=== Zadanie do wykonania ===
Zamień w poniższych pozycjach „Where should I click to” na „Where should I tap to” i przepisz je, resztę zostawiając bez zmian.

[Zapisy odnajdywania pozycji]
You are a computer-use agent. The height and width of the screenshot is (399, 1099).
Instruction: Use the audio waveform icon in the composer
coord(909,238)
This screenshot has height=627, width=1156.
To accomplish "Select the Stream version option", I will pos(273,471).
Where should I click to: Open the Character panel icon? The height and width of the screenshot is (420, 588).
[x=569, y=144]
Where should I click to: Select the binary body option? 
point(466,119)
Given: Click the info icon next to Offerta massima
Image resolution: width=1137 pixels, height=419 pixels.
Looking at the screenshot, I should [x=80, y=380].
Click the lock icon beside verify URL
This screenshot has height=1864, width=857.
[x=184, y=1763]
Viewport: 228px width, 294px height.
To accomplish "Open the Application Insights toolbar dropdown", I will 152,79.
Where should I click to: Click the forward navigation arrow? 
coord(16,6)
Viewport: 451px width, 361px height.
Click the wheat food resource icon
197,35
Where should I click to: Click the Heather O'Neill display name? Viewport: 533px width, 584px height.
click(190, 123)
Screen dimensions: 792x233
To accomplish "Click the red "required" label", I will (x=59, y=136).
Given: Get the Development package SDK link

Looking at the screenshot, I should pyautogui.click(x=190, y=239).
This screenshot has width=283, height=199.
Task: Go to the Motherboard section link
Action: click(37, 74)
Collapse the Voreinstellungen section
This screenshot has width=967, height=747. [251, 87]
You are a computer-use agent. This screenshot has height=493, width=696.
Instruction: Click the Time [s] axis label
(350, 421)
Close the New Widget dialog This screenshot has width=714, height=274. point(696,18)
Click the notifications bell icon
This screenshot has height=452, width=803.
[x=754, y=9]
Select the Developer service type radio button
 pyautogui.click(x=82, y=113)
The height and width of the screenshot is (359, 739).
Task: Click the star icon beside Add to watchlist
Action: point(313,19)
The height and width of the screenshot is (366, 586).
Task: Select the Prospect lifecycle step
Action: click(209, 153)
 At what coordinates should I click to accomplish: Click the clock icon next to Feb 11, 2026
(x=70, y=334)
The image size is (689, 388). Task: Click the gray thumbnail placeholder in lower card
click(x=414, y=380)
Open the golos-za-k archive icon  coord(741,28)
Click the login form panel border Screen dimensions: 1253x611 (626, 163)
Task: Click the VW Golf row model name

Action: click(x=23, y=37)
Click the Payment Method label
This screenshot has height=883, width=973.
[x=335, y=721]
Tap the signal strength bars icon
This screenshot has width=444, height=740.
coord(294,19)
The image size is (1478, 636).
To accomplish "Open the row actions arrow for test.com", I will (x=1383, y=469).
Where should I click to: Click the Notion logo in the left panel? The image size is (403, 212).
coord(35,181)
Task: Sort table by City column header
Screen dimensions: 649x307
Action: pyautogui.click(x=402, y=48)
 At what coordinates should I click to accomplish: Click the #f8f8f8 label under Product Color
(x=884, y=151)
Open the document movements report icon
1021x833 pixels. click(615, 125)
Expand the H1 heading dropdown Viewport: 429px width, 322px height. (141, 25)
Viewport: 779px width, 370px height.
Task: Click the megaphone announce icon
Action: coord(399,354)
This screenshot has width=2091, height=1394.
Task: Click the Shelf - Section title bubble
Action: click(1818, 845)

=== Odpowiedź na zadanie ===
You are a computer-use agent. The height and width of the screenshot is (399, 1099).
Instruction: Use the audio waveform icon in the composer
coord(909,238)
This screenshot has height=627, width=1156.
To accomplish "Select the Stream version option", I will pos(273,471).
Where should I tap to: Open the Character panel icon? The height and width of the screenshot is (420, 588).
[x=569, y=144]
Where should I tap to: Select the binary body option? 
point(466,119)
Given: Click the info icon next to Offerta massima
Image resolution: width=1137 pixels, height=419 pixels.
Looking at the screenshot, I should [x=80, y=380].
Click the lock icon beside verify URL
This screenshot has height=1864, width=857.
[x=184, y=1763]
Viewport: 228px width, 294px height.
To accomplish "Open the Application Insights toolbar dropdown", I will 152,79.
Where should I tap to: Click the forward navigation arrow? 
coord(16,6)
Viewport: 451px width, 361px height.
Click the wheat food resource icon
197,35
Where should I tap to: Click the Heather O'Neill display name? Viewport: 533px width, 584px height.
click(190, 123)
Screen dimensions: 792x233
To accomplish "Click the red "required" label", I will (x=59, y=136).
Given: Get the Development package SDK link

Looking at the screenshot, I should pyautogui.click(x=190, y=239).
This screenshot has width=283, height=199.
Task: Go to the Motherboard section link
Action: click(37, 74)
Collapse the Voreinstellungen section
This screenshot has width=967, height=747. [251, 87]
You are a computer-use agent. This screenshot has height=493, width=696.
Instruction: Click the Time [s] axis label
(350, 421)
Close the New Widget dialog This screenshot has width=714, height=274. point(696,18)
Click the notifications bell icon
This screenshot has height=452, width=803.
[x=754, y=9]
Select the Developer service type radio button
 pyautogui.click(x=82, y=113)
The height and width of the screenshot is (359, 739).
Task: Click the star icon beside Add to watchlist
Action: point(313,19)
The height and width of the screenshot is (366, 586).
Task: Select the Prospect lifecycle step
Action: click(209, 153)
 At what coordinates should I click to accomplish: Click the clock icon next to Feb 11, 2026
(x=70, y=334)
The image size is (689, 388). Task: Click the gray thumbnail placeholder in lower card
click(x=414, y=380)
Open the golos-za-k archive icon  coord(741,28)
Click the login form panel border Screen dimensions: 1253x611 (626, 163)
Task: Click the VW Golf row model name

Action: click(x=23, y=37)
Click the Payment Method label
This screenshot has height=883, width=973.
[x=335, y=721]
Tap the signal strength bars icon
This screenshot has width=444, height=740.
coord(294,19)
The image size is (1478, 636).
To accomplish "Open the row actions arrow for test.com", I will (x=1383, y=469).
Where should I tap to: Click the Notion logo in the left panel? The image size is (403, 212).
coord(35,181)
Task: Sort table by City column header
Screen dimensions: 649x307
Action: pyautogui.click(x=402, y=48)
 At what coordinates should I click to accomplish: Click the #f8f8f8 label under Product Color
(x=884, y=151)
Open the document movements report icon
1021x833 pixels. click(615, 125)
Expand the H1 heading dropdown Viewport: 429px width, 322px height. (141, 25)
Viewport: 779px width, 370px height.
Task: Click the megaphone announce icon
Action: coord(399,354)
This screenshot has width=2091, height=1394.
Task: Click the Shelf - Section title bubble
Action: click(1818, 845)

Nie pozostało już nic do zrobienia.